El tema de la semana es una habladuría: más o menos lo que merece este país lleno de patios de corrala. Que dicen que Ábalos tiene más noche que el camión de la basura. Que dicen que viene “entregándose” (los verbos son translúcidos, los verbos pueden ser carcas) a una “oscura doble vida” (¿qué es la vida si no oscura, qué es la vida sino doble, y triple, y múltiple, y poliédrica y compleja?).

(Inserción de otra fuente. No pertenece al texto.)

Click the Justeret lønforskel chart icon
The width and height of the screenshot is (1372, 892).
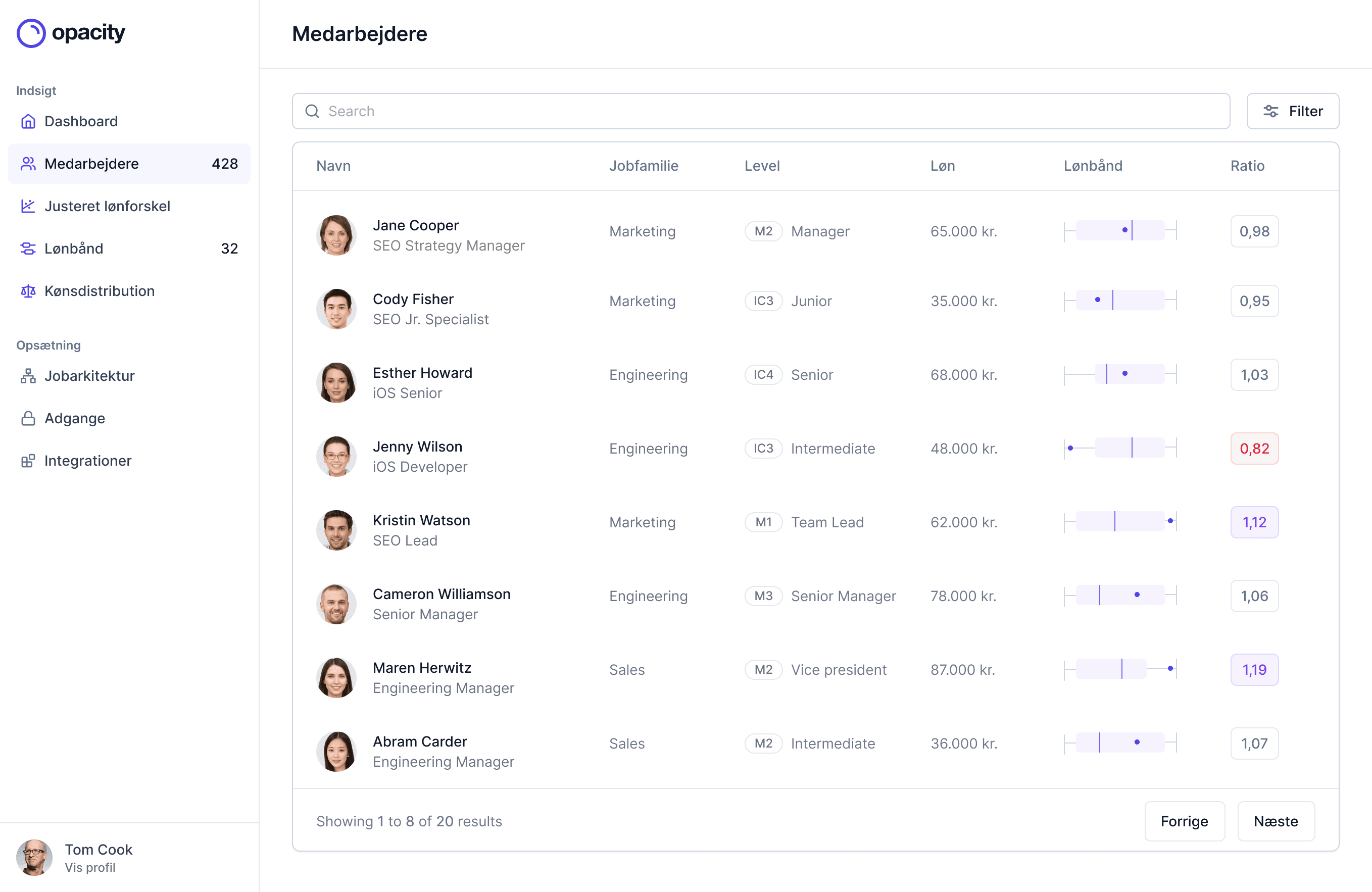click(x=28, y=206)
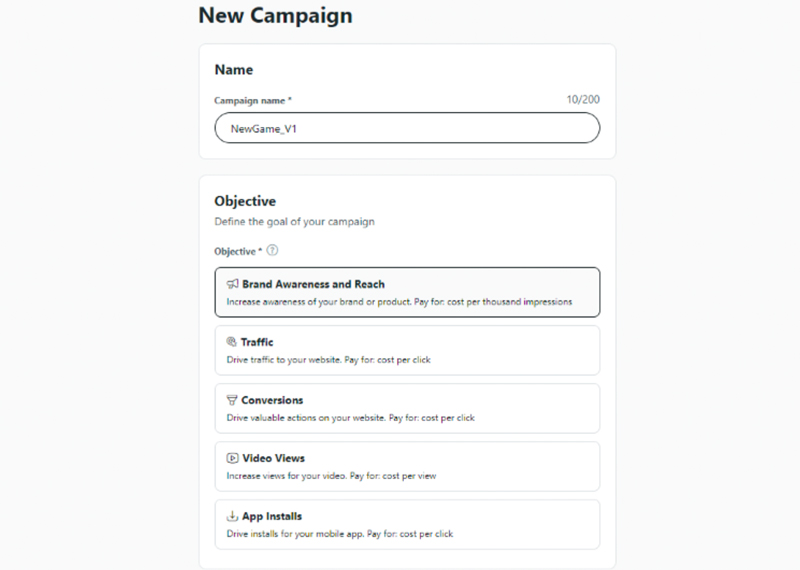Click the play icon beside Video Views
800x570 pixels.
[232, 458]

Dicen que le mola “la fiesta” y quedar con “mujeres en locales y pisos privados” (no se pierdan ese uso tan simpático de la palabra “mujeres” como sinónimo descarnado de “putas”. Jajá). Dicen que montó un guateque en un Parador (¿en cuál?) y que la habitación “quedó destrozada” (¿llevaba martillo, acaso un lanzallamas?) y “con restos de todo”. ¿Qué es “todo”, al cabo? ¿Pájaros, esperma, cocaína, torreznos, champán, pelos, libros, agua bendita?
Dicen que el colega maneja una existencia “caótica”, que viaja “en declive”, que ha perdido “el rumbo y el orden de su vida”. Agárrense: cuando pensábamos que nos habíamos librado del sermón del cura, nos llega la arenga de los periodistas y los correveidiles, tan rectos ellos, tan intachables desde el escudo de su intimidad. Quieren que seamos buenos chicos: si no, nos pegarán un reglazo en la mejilla o nos colocarán un garbanzo duro en las piernas mientras nos arrodillan de cara a la pared al final del aula. Esquinas de la vergüenza: toda, toda la vida. Le pondremos una vela a San Ignacio de Loyola a ver si él puede meterle mano a nuestras almas perdidas.
Las cosas están así. Las “fuentes de primer nivel” se toman tres cafés cortados y te airean ante España entera aquella borrachera tan mala que te pegaste el día de tu graduación. Tus viejos vómitos por sus vómitos nuevos: es el ciclo de la vida. Es el ciclo de la política cañí. Es el ciclo de la cloaca.
Miren, yo no sé qué hace Ábalos cuando el sol se pone: lo mismo engancha la peluca, se convierte en La Prohibida y mete tres melenazos en el Delirio de Chueca (qué buen garito), a mí qué más me da. Ojalá que se divierta sin joder al resto. Yo no soy Estados Unidos ni milito en la política pacata y bajuna que se te cuela en el minibar y en las sábanas. Yo no soy la madre de nadie. Yo no soy institutriz ni monja. Yo sólo soy periodista, como otros tantos, y aún no le he perdido el respeto al oficio, aunque hay días en que algunos se empeñan en que así sea.
Si efectivamente se demostrase que el bueno de José Luis se saltó las normas de la pandemia (que ha durado apenas un siglo, pero en los textos de The Objective no se precisa en qué tramo pergeñó sus “correrías”, en qué ola, en qué dichoso día) podríamos empezar a plantearnos que esa información tuviese algo de relevancia. Más: si se demostrase (difícil) que el exministro es putero de fajo, podríamos asumir el choque de valores en el seno de su partido abolicionista y su consecuente expulsión. Ya les digo que nada me gusta menos en esta vida que un abyecto putero. No es que los quiera fuera de la política, es que los quiero naufragando el mediterráneo.
Pero los artículos firmados esta semana no prueban absolutamente nada, sólo lo deslizan, que es la forma más miserable, sibilina y tramposa de amenazar la imagen un ser humano. Cuando todo vale, nada vale. Cuando se inaugura la cacería del chisme y la patraña por un puñado de clics para un medio naciente, pierde toda la profesión periodística. Yo quiero vivir en un país donde lo relevante sea ser decente (en lo legal), no parecerlo (en lo vital). Yo quiero vivir en un país donde el ojo cíclope de la opinión pública no devore hasta nuestras últimas parcelas de privacidad. Yo quiero vivir en un país en el que, si alguien nos espía y anota las copas que bebemos, sea sólo porque nos las va a pagar.
La honorabilidad no tiene nada que ver con los hipotéticos vicios de nadie: la honorabilidad, muy a menudo, tiene que ver con distinguir cuándo merece la pena hablar (sin rebuznos) y cuándo hay que callarse. La honorabilidad es elegir las guerras legítimas. La honorabilidad es huir del fango. En eso consiste el vestirse por los pies.
Me recuerdan estos tiros al poema aquel de Joan Margarit: “Pequeña y faldera, la moral / era una perra de esas que ladran sin cesar, / fea como una rata. Todo el día incordiando, / husmeando al perro lobo de la vida / que, indiferente y fuerte, apenas la miraba”.
Ya saben cómo acaba el cuento: el lobo revienta al perro. Podemos cantarlo en los bares en nuestros instantes disolutos: y si a Ábalos le mola la fiesta, bueno, y qué.